Candidate for Illinois Secretary of State, Pat Dowell, said, “Timuel Black was a towering intellect, passionate leader, and generous mentor. I just visited with him on Monday. He was a trusted advisor and dear friend. We worked closely on education issues as he was a member of the DuSable High School Alumni Coalition. He was the driving force behind the landmark designation of the school. One of my proudest moments as Alderman was passing legislation that created a street sign in his honor on State at 49th Street. I was humbled that he enthusiastically served as a chairman of my campaign for Illinois Secretary of State. My sincere condolences to his wife, Zenobia, and all who loved and admired him. We lost a pillar of our community today. His legacy will live on. I was an unlikely politician. I started off as a lawyer. I’ve known Tim since my days in the United States Attorney’s Office, and the first time we worked together was something called UBBI — United Black Voters of Illinois — for Thompson. We supported Republicans. We all supported (Gov.) Jim Thompson and he won the election. Tim was part of a coterie of Black voters, people who identified as civil rights activists, to back this Republican candidate, which in those days was something like taking your life in your hand because you were up against the Daley machine. Tim was fearless. I’m grateful to him for that leadership.”

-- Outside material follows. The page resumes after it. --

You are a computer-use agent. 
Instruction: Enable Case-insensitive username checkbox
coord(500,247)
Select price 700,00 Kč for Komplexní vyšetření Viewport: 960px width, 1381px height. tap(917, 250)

He continued his activism, mentoring younger generations. He reflected on the racial uprising and protests of 2020 in a February interview with USA Today, saying,
“Though the struggle goes on, I am encouraged by younger generations, in particular, across races and gender. They’re fighting to make things better economically, socially, politically for everyone, not just for themselves …Do I think there’s a continuation of the theme that we had with Dr. Martin Luther King and other leaders across the world?” he said. “The idea is, be optimistic and believe in the song that we sang at the March on Washington and other places throughout the world: ‘We shall overcome. We shall overcome. One day…That is the legacy that my generation, following the inheritance of my ancestors, have continued to believe. That this world can be and ought to be a world of safety and comfort for all people … as expressed in the Constitution of the United States, we hold these truths to be self-evident, that all men, and gradually to human beings, are created equal, are endowed. So that is encouraging and inspires this old man to continue the movement.”

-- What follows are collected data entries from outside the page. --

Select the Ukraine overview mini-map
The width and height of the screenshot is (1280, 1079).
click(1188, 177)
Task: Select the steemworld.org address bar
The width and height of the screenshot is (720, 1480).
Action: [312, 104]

His life’s work and accomplishments were most recently honored by the Illinois House of Representatives and in the “Living Legends” Mural at Jesse “Ma” Houston Park on 50th and Cottage Grove. Timuel D. Black, Jr., passed away after spending his last days in hospice care in his Bronzeville home. Last week a GoFundMe was organized to help with his medical expenses. The campaign raised over $100,000 and helped arrange for round-the-clock care until his passing.
His legacy and his contributions to Black History and Culture will endure forever.